What Is an Individualized Education Program?

If assessment discloses that a child has a disability and needs special educational services, then a special educator at the child’s school develops an IEP for the child. It identifies the special services that the child should have to address their individual educational needs. It is reviewed and updated annually.

The IEP must be presented to a child’s parent or guardian and their input considered before it becomes final. Then the IEP should guide the child’s school in the kind of services it provides and the manner in which it provides them. A child’s educational progress should be monitored and the effectiveness of the IEP should be analyzed regularly.

IEPs are highly specialized, and it can sometimes be difficult to execute and implement them in an effective way. On occasion, teachers and parents/guardians disagree about the services that should be provided to a student per an IEP, and parents/guardians want to take legal action, if the teachers or school district refuse to change it. In this case, the parent can file a claim under the IDEA.

A Parent Must Exhaust IDEA Remedies Before Filing a Civil Lawsuit

Under the IDEA, every state educational agency (SEA), e.g. a state board of education or department of education, is required to adopt written procedures for resolving any complaint made under the IDEA. Of course, if IEP services are not provided as they should be, then a parent must first exhaust all local remedies under IDEA. That would mean trying to resolve differences at their child’s school first and then with their local school district’s administration, if a situation cannot be resolved within the school.

If the situation remains unresolved even after a parent has appealed to the administration of their local school district, they can then file a claim with the appropriate state education agency. While each state may differ in how they handle IDEA complaints, these are the general steps that a person should follow:

  • Submit a written and signed (including contact information) complaint that explains how the public agency, e.g. the school district, has violated the requirements of IDEA or failed to implement an IEP properly;
  • Information about the child in question that is relevant to the violation; and
  • A proposed solution for the problem.

The public agency where the violation took place must receive a copy of the complaint. A two-year statute of limitations applies to IDEA violations. This means that a complaint must be filed within two years of the violation.

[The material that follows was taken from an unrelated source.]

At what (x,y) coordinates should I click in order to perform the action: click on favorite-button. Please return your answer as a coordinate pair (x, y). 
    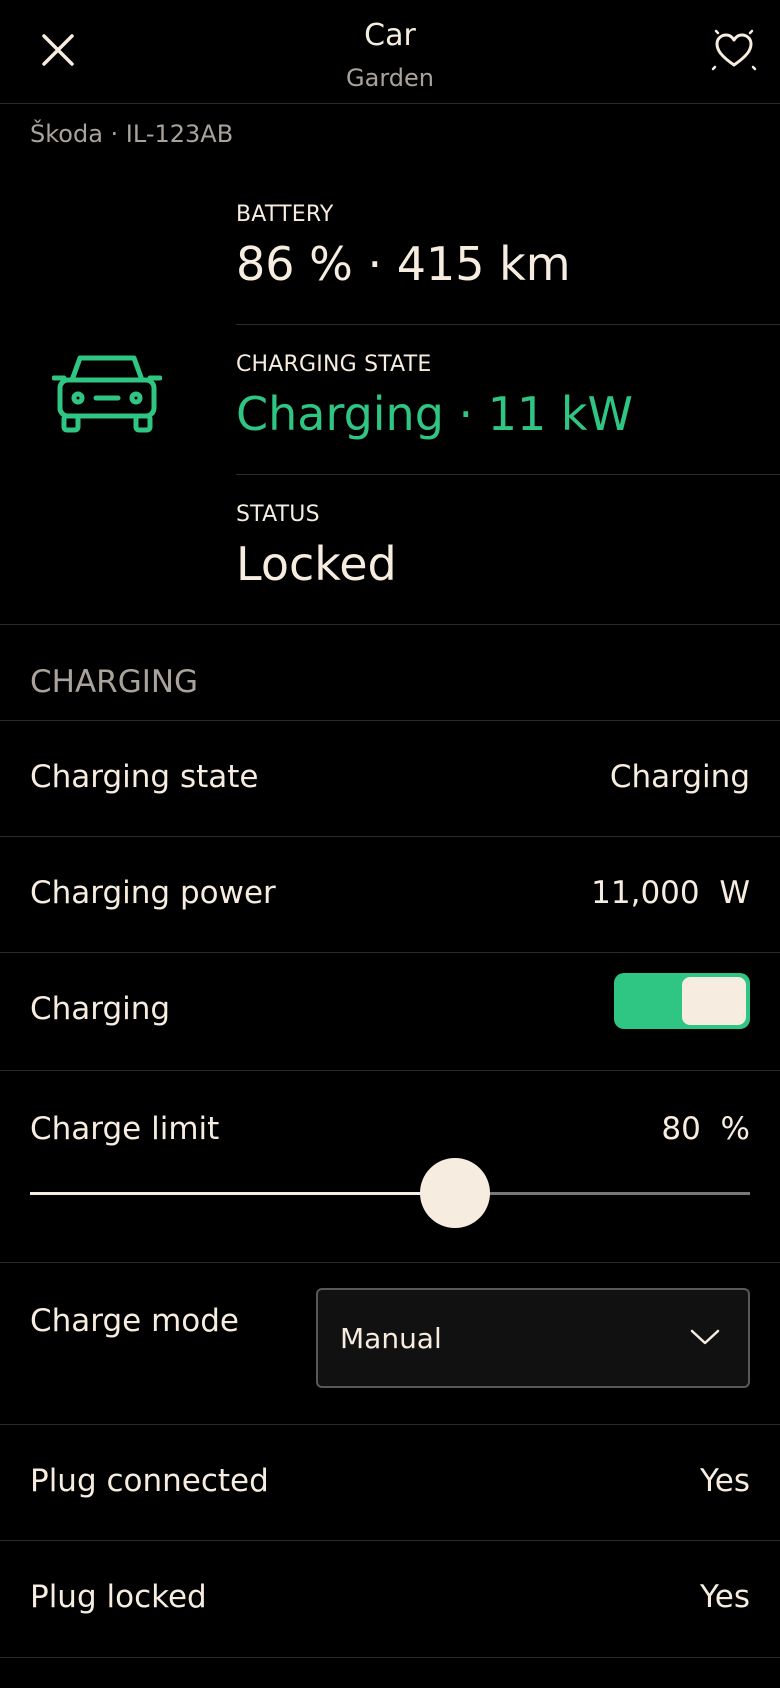
    Looking at the image, I should click on (734, 50).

The state agency must respond within 60 days of receiving the complaint. There are extensive regulations regarding what a state must do in response to a complaint made under the IDEA. Once the state government investigates the claim and makes a decision, they send a written decision to the parent/guardian who made the complaint and to the public agency that committed the claimed violation.

If a person fails to submit any of the above information, they run the risk of having their complaint dismissed for insufficient information or evidence. While it is possible to re-submit a complaint, it is very important to get all of the information before it is re-submitted, so the process is not delayed.

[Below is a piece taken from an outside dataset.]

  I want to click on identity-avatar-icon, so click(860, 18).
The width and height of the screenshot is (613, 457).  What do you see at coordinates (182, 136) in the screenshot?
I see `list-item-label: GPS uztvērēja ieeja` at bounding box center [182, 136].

Above all, if a person does not take the above steps then they will not be allowed to file a civil lawsuit. IDEA must be “exhausted”, meaning all possible steps taken as required in the law, before a person is allowed to file a civil lawsuit in federal court.

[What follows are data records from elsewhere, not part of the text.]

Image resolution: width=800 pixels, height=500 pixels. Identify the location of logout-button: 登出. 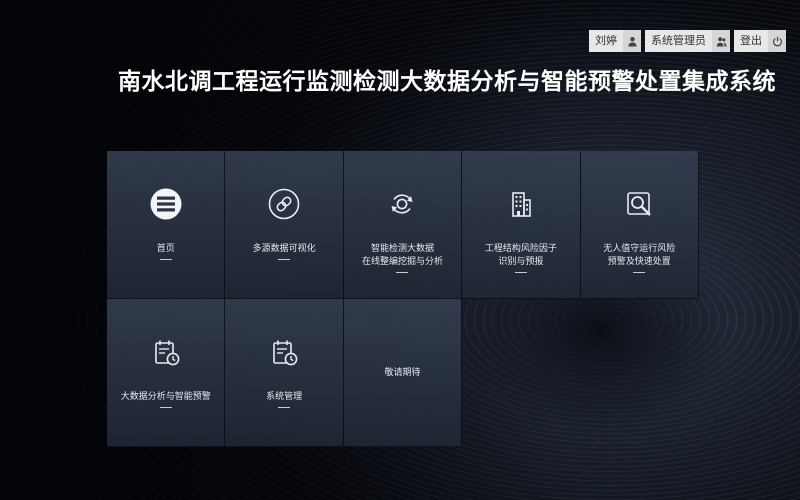
(751, 41).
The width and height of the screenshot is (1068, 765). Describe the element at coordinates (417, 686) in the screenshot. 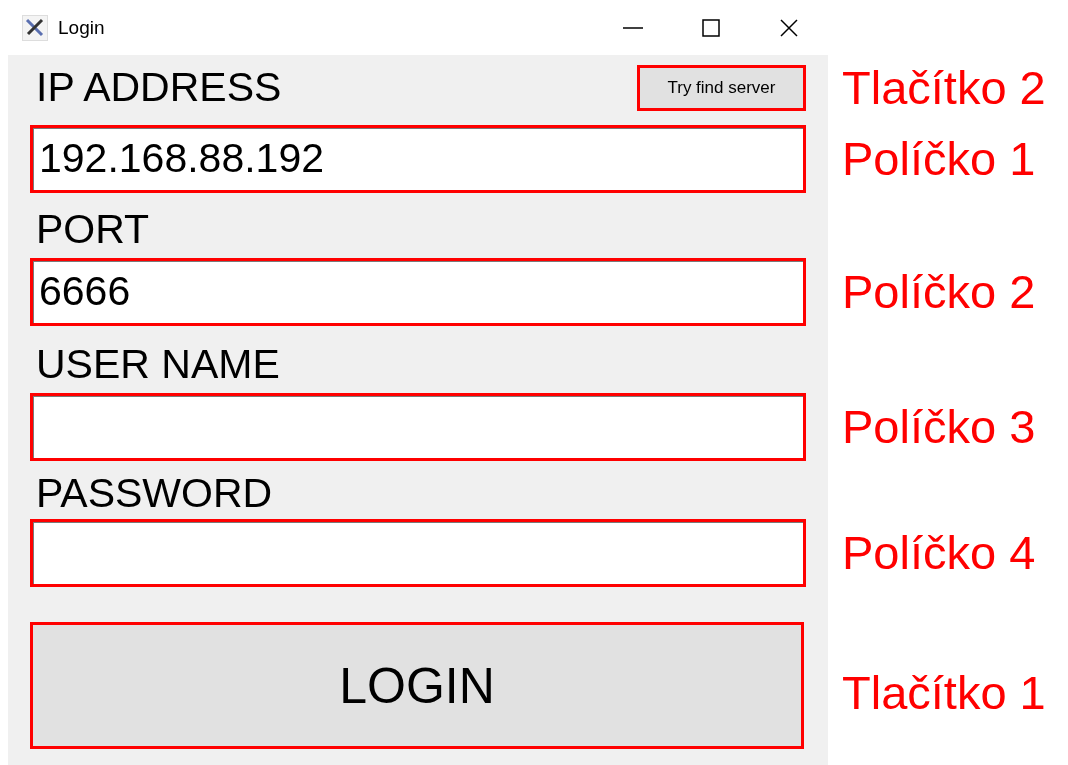

I see `login-button: LOGIN` at that location.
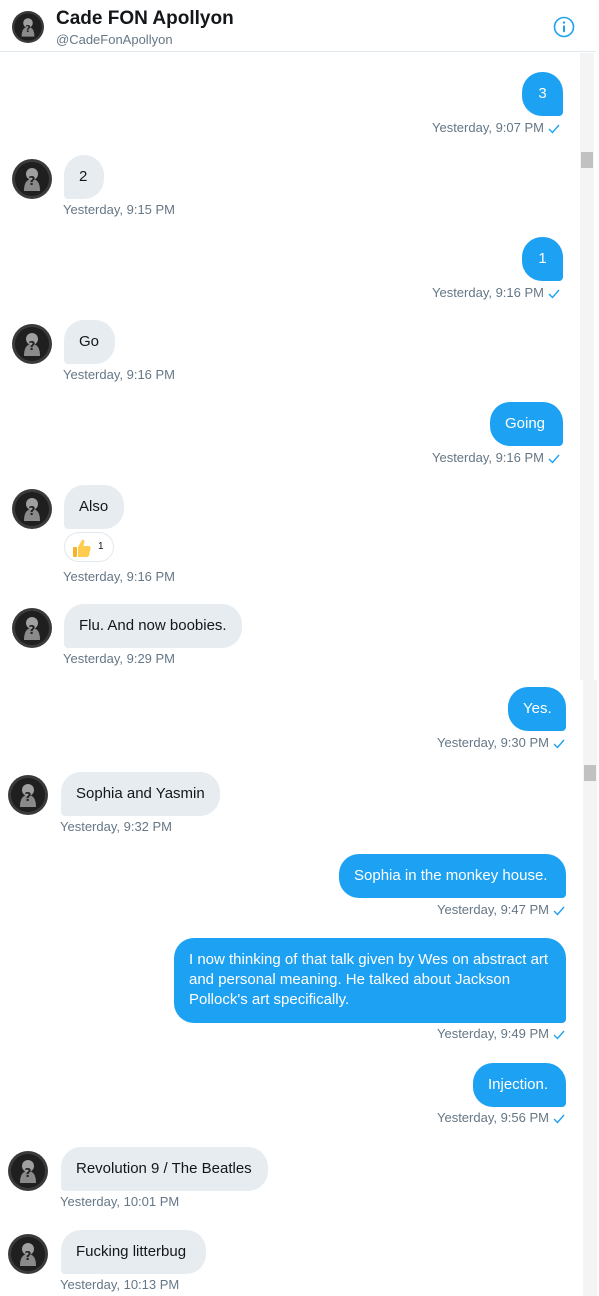 The width and height of the screenshot is (599, 1296). I want to click on message-bubble-outgoing: Sophia in the monkey house., so click(452, 876).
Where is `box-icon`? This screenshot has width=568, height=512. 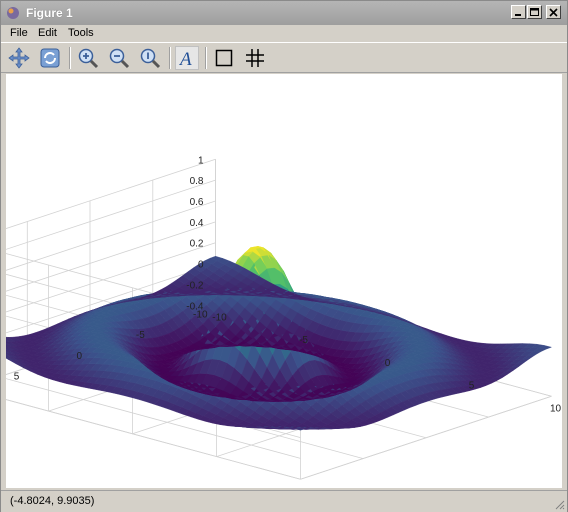 box-icon is located at coordinates (224, 58).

Do I Need a Lawyer to Get Services under the IDEA?

You do not need a lawyer to apply for services under IDEA; you simply need to communicate with your child’s school. Also, you can submit a complaint and wait for your state educational agency to respond. However, if you do need to attend a hearing under IDEA and you think you would benefit from some help, you want to consult a local government lawyer.

If you have exhausted all of your remedies under IDEA, and the state has refused to require the school district or school to change your child’s educational plan, then you can contact a local special education lawyer for help in filing a civil lawsuit in federal court.